YOUR TASK -> Starting at the line with "Choose Notification settings menu item", copy each line through the last one below exactly as written, without any pictures.

ENTRIES SUPPLIED ->

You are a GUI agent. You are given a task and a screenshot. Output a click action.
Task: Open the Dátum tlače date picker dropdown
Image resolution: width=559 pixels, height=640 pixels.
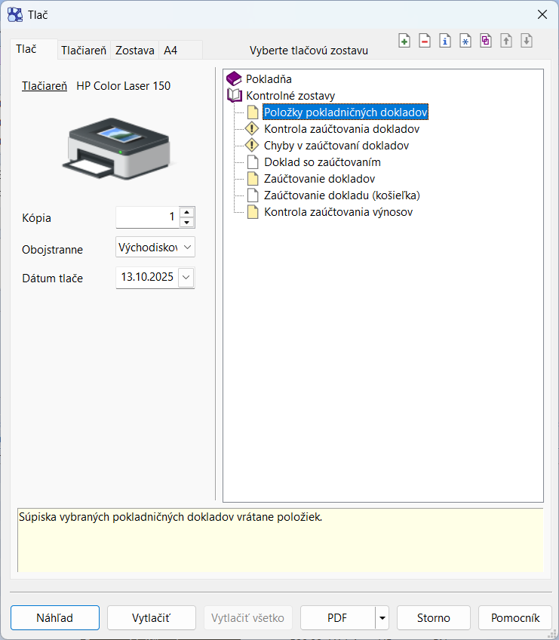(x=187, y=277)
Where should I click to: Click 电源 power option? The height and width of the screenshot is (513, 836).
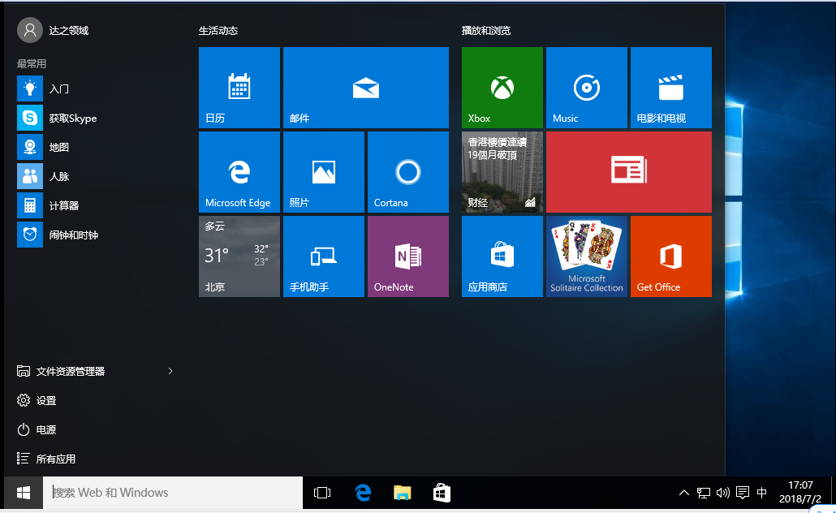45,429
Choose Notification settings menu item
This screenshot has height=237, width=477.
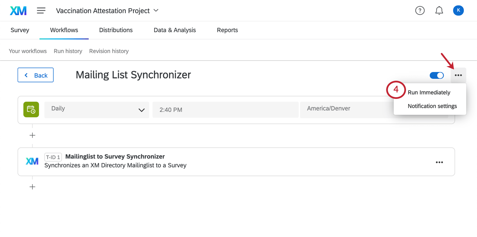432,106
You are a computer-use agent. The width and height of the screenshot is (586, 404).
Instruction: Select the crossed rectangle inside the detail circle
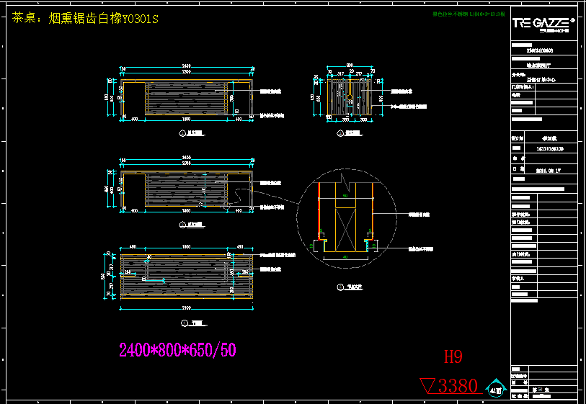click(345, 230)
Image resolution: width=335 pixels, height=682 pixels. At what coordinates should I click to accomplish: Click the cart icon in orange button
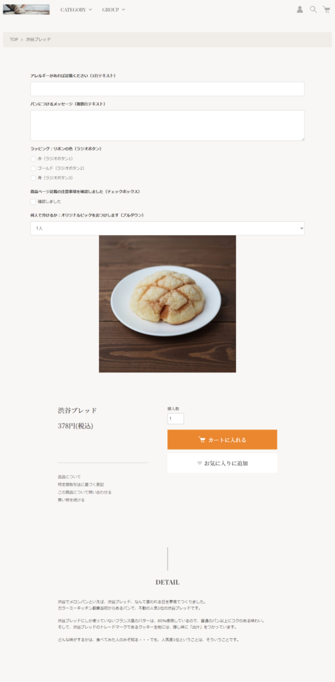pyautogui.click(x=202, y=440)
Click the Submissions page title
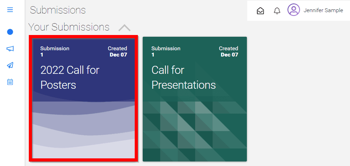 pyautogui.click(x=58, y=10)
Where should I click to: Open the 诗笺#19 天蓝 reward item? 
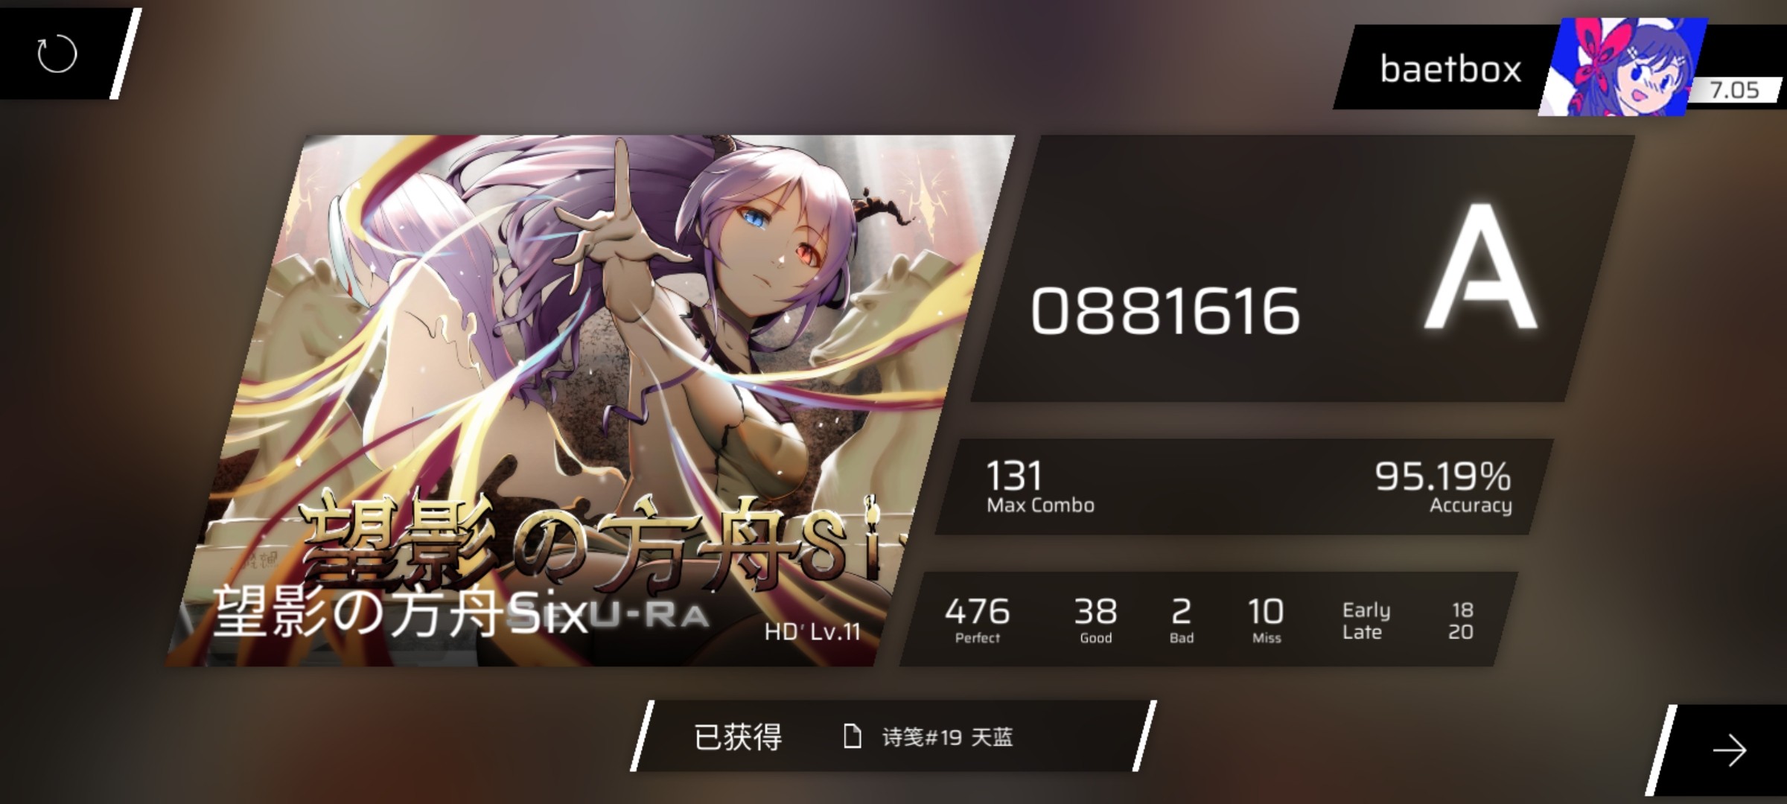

RESPONSE TO THIS TASK ->
Choose Notification settings menu item
This screenshot has height=237, width=477.
432,106
You are a computer-use agent. The width and height of the screenshot is (586, 404).
Instruction: Select the crossed rectangle inside the detail circle
click(345, 230)
Image resolution: width=335 pixels, height=682 pixels. At what coordinates should I click to accomplish: Click the cart icon in orange button
pyautogui.click(x=202, y=440)
Click the Submissions page title
 pyautogui.click(x=58, y=10)
Where should I click to: Open the 诗笺#19 天蓝 reward item? 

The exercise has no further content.